Mortgages Hit Zero for First Time in Danish Rate History
Comment of the Day

August 12 2019

Commentary by Eoin Treacy

Mortgages Hit Zero for First Time in Danish Rate History

This article by Frances Schwartzkopff for Bloomberg may be of interest to subscribers. Here is a section:

Denmark introduced negative rates in 2012 as investors seeking refuge from Europe’s debt crisis piled into AAA-rated krone assets, threatening to destabilize the country’s euro peg. Back then, when Nodgaard was head of the Financial Supervisory Authority, he said negative rates were unlikely to hurt banks since lower impairments would offset a decline in interest income.

But no one expected negative rates to last this long. While banks initially benefited from lower impairments and inflated asset prices, their business models are struggling to withstand persistently low rates.

Last year Denmark’s banking and mortgage industry reported its lowest operating profit in at least five years, while return on equity hit a three-year low. Some banks are now looking into passing on the cost of negative rates to retail customers, broaching a subject that was once considered taboo.

The interest rate on current-account deposits at the central bank and the amount that lenders can place there are among a handful of levers that the central bank uses to maintain the krone’s peg to the euro.

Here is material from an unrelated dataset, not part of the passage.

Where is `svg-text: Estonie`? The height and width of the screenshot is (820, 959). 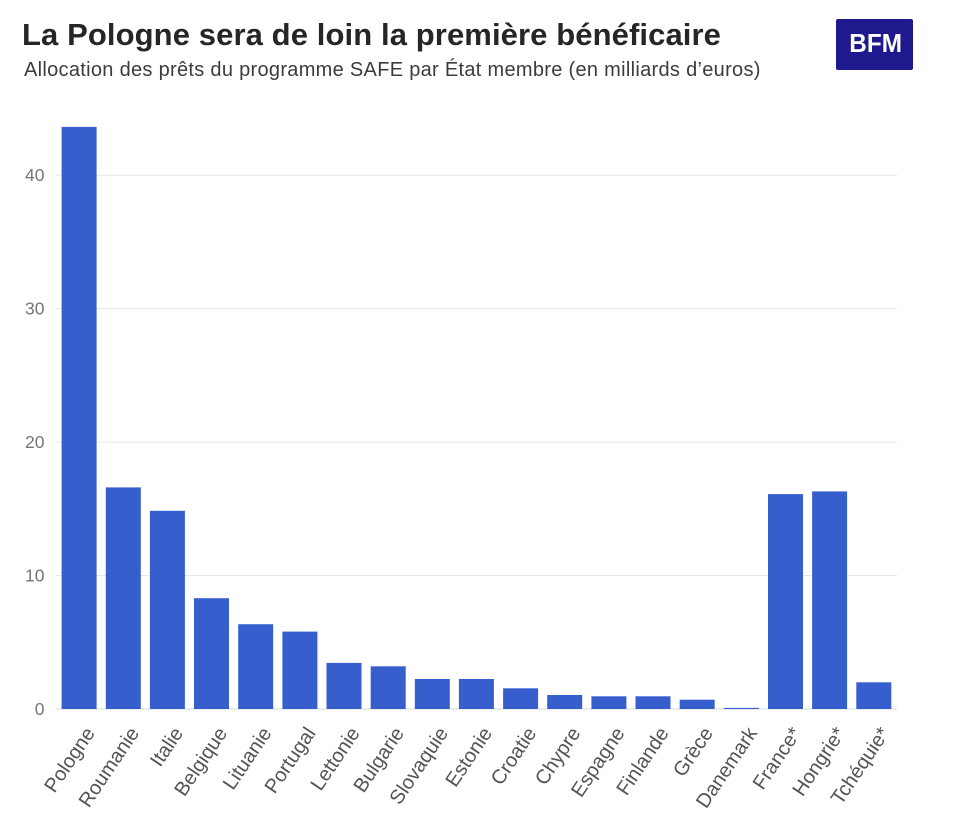
svg-text: Estonie is located at coordinates (469, 757).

The central bank has raised its current-account limit before, most notably back in 2015 when Switzerland’s decision to send its franc into a free float fanned speculation Denmark would be next. Back then, the Danish central bank raised its current account limit to 174 billion kroner.

Eoin Treacy's view

Ben Bernanke’s fateful words “Deflation, making sure it doesn’t happen here” must be ringing through the halls of central banks the world over as $15 trillion in negative yielding bonds are pricing in a deflationary spiral the like of which the world has seldom seen. What Denmark’s experience with negative rates tells us is that traditional banking is doomed without some form of exaggerated assistance from the government. Perhaps more importantly, once accepted negative rates seem like a hard habit to kick.

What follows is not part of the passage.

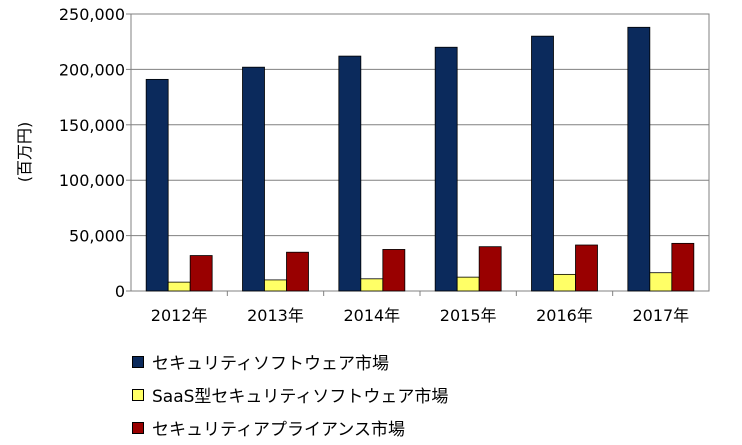 The image size is (742, 445). Describe the element at coordinates (97, 236) in the screenshot. I see `y-tick-label: 50,000` at that location.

The reality is there are ways to move interest rates off of zero but they are completely politically untenable at the moment. The big question is what has to happen to make those solutions realisable. A recession is one potential outcome. A war is another. Helicopter money, universal basic income, debt forgiveness or a debt jubilee would all function as massive inflationary forces that could help to change the debt metrics.


Until then banks are likely to remain underperformers. The Euro STOXX Banks Index remains in a downtrend and its pan-European equivalent is testing the lows for the decade.